Pekiii.... Hücumda ne yapmışsın? %26 top öldürme ve sadece %3 hücum etkinliği ile oynamışsın.... Sonuç olarak yapmış olduğun 3 blok'a rağmen maçı -1W/L ile tamamlamışsın.Yani bir smaçör için, tam bir felaket. Dün ise %65 pozitif servis karşılama ve %30 mükemmel karşılama ile defansif olarak harika bir iş çıkarmışsın ama asıl önemlisi, hücumda da %54 top öldürme ve %43 hücum etkinliği ile harika oynamışsın. Bunun sonucu olarak da maçı +17W/L ile harika bir şekilde tamamlamış ve maçı almışsınız.

İyi bir smaçör olarak, %45 top öldürme ve %30 hücum etkinliği altına düşmemelisin.

Demek ki neymiş? Sadece defansif özellikli smaçör, tek kanatlı kuşa benzermiş. Çakılırsın.... Bunu benden daha iyi bildiğini düşünüyorum bu nedenle Wiesbaden maçında, kriterler ve üzerinde uçmaya hazır ol....

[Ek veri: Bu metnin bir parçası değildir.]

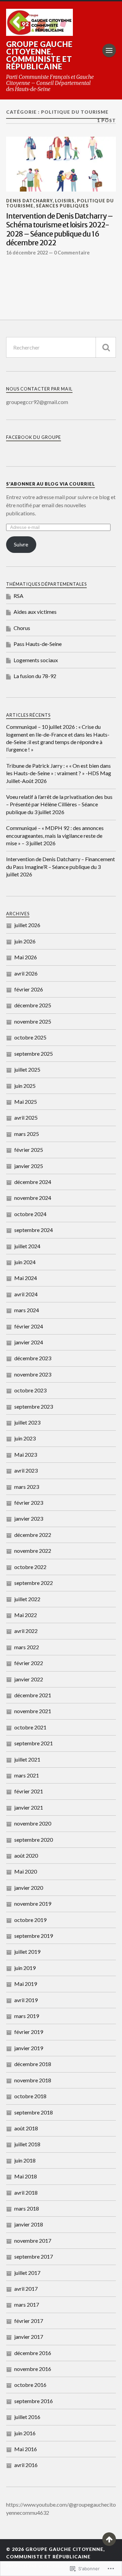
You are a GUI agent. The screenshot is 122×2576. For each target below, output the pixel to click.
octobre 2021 (30, 1727)
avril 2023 (26, 1470)
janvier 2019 (28, 2048)
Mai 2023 (25, 1454)
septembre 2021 (33, 1743)
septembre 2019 (33, 1935)
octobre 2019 (30, 1920)
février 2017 (28, 2320)
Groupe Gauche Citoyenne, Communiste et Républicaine (39, 55)
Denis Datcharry (29, 200)
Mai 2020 (25, 1871)
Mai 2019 (25, 1983)
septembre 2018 (33, 2112)
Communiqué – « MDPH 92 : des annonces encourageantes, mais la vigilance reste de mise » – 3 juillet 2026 (55, 835)
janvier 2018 (28, 2224)
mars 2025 (26, 1133)
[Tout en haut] (109, 2539)
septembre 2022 (33, 1583)
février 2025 (28, 1149)
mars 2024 (26, 1310)
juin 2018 (25, 2160)
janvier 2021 (28, 1807)
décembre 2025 (32, 1005)
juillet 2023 (27, 1422)
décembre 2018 (32, 2064)
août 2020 (26, 1855)
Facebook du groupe (33, 437)
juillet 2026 (27, 925)
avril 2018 (26, 2192)
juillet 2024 (27, 1246)
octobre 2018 (30, 2096)
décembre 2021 (32, 1695)
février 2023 (28, 1502)
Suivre (21, 544)
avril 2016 (26, 2465)
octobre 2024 (30, 1214)
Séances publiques (62, 205)
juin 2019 (25, 1968)
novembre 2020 (32, 1823)
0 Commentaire (72, 252)
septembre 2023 (33, 1406)
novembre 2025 (32, 1021)
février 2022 (28, 1663)
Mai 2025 (25, 1101)
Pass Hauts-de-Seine (38, 644)
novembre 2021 (32, 1711)
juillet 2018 (27, 2144)
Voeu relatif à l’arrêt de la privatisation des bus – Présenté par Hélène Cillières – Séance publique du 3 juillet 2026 (59, 804)
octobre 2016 (30, 2384)
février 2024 (28, 1326)
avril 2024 (26, 1294)
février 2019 (28, 2032)
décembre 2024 (32, 1182)
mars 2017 (26, 2304)
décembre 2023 (32, 1358)
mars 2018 (26, 2208)
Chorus (22, 628)
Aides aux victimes (35, 611)
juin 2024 (25, 1262)
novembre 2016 (32, 2369)
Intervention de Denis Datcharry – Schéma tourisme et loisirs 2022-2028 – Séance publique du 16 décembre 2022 (59, 230)
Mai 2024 (25, 1278)
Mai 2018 (25, 2176)
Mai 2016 (25, 2449)
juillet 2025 (27, 1069)
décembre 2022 (32, 1534)
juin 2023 (25, 1438)
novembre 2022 (32, 1550)
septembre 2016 (33, 2401)
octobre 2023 (30, 1390)
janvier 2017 (28, 2336)
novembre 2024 (32, 1197)
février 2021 (28, 1791)
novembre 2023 (32, 1374)
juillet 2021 (27, 1759)
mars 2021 (26, 1775)
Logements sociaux (36, 660)
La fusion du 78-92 (35, 676)
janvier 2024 (28, 1342)
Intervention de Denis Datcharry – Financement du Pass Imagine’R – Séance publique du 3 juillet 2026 (60, 866)
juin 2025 (25, 1085)
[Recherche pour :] (61, 347)
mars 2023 (26, 1486)
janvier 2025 (28, 1166)
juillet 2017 (27, 2272)
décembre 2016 (32, 2353)
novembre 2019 (32, 1903)
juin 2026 (25, 941)
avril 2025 (26, 1117)
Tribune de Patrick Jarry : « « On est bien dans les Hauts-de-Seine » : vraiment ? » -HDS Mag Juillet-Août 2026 (58, 773)
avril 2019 (26, 2000)
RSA (18, 595)
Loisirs (65, 200)
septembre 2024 (33, 1230)
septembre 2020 (33, 1839)
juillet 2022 (27, 1599)
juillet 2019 (27, 1951)
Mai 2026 (25, 957)
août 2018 (26, 2128)
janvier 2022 (28, 1679)
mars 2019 (26, 2016)
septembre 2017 (33, 2256)
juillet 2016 (27, 2417)
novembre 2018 (32, 2080)
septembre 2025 (33, 1053)
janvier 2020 (28, 1887)
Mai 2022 (25, 1615)
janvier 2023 (28, 1518)
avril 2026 (26, 973)
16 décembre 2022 (27, 252)
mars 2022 (26, 1647)
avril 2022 (26, 1631)
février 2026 (28, 989)
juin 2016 (25, 2433)
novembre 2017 (32, 2240)
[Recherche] (106, 347)
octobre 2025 (30, 1037)
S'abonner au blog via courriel (50, 484)
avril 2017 (26, 2288)
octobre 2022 (30, 1567)
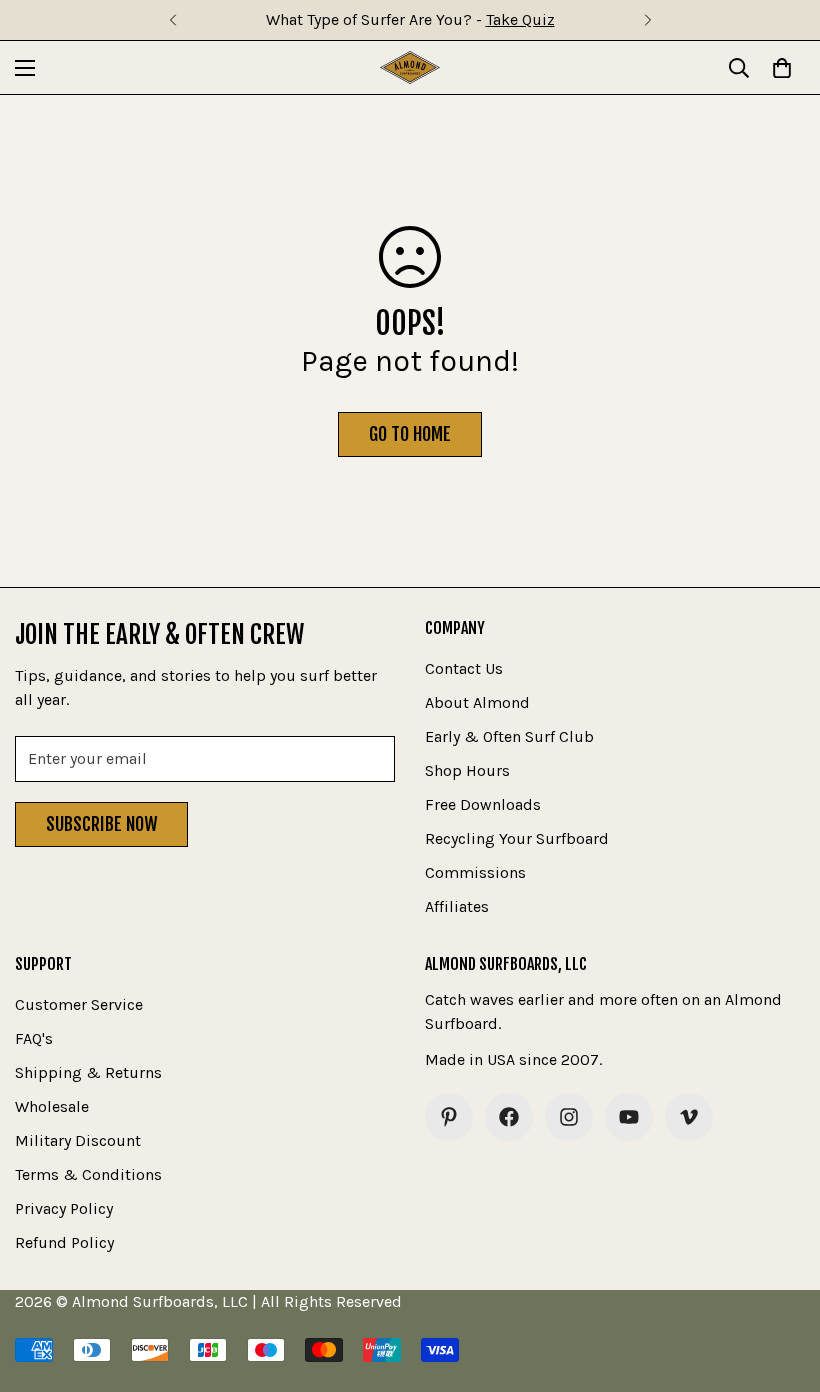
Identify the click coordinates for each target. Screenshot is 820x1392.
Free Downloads (483, 804)
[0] (782, 68)
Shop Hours (467, 770)
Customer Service (79, 1004)
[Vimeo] (689, 1117)
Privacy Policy (64, 1208)
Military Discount (78, 1140)
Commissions (475, 872)
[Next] (647, 20)
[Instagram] (569, 1117)
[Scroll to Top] (781, 1283)
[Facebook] (509, 1117)
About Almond (477, 702)
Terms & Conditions (88, 1174)
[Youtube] (629, 1117)
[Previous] (172, 20)
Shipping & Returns (88, 1072)
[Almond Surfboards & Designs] (410, 67)
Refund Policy (64, 1242)
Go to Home (410, 434)
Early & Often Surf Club (509, 736)
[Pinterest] (449, 1117)
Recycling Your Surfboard (517, 838)
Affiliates (457, 906)
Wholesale (52, 1106)
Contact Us (464, 668)
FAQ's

VNL'de kendini kabul ettirdiğin zaman, Vital Heynen'in ve diğer koçların, seni işaret ederek, seni durdurmaya çalıştıklarına da eminim bizzat sen şahit olmuşsun. Wiesbaden rövanş maçında da farklı olmayacak... Yeter ki hücumda anlamsız hatalar yapma ve karşına dikilecek blokları, aklın ve fizik gücünle aş... Ayçin ve Heather ile Cuttino da, sana ayak uydurursa ve liberomuz da az hata ve bugünkü dig'lerine devam ederse, tie break'e gitmeden, maçı 3-0 veya en kötü 3-1 alabileceğimiz konusundaki inancımı sürdürüyorum.

Wiesbaden'in, bizden üstün hiçbir yanı yok. Önceden de yazmıştım. Alman ekolu olması nedeni ile, sadece ve sadece, odaklı, motivasyonlu ve disiplinli oynuyorlar. Yapılabilecek hataların etkisi altında kalmadan, geriye düşsek bile motivasyonu asla kaybetmeden, üzerinizdeki formanın hakkını vererek oynadığınız takdirde, bu turu hep birlikte geçeriz.

Bu arada, bir söz de Hernadez'e. Tashiro/Duygu tercihini bir kez daha gözden geçir... Tashiro, neler yapabileceğini dün birkez daha gösterdi. Bu kıza da iyi bak ve ne kendini ne de takımı sabote etme...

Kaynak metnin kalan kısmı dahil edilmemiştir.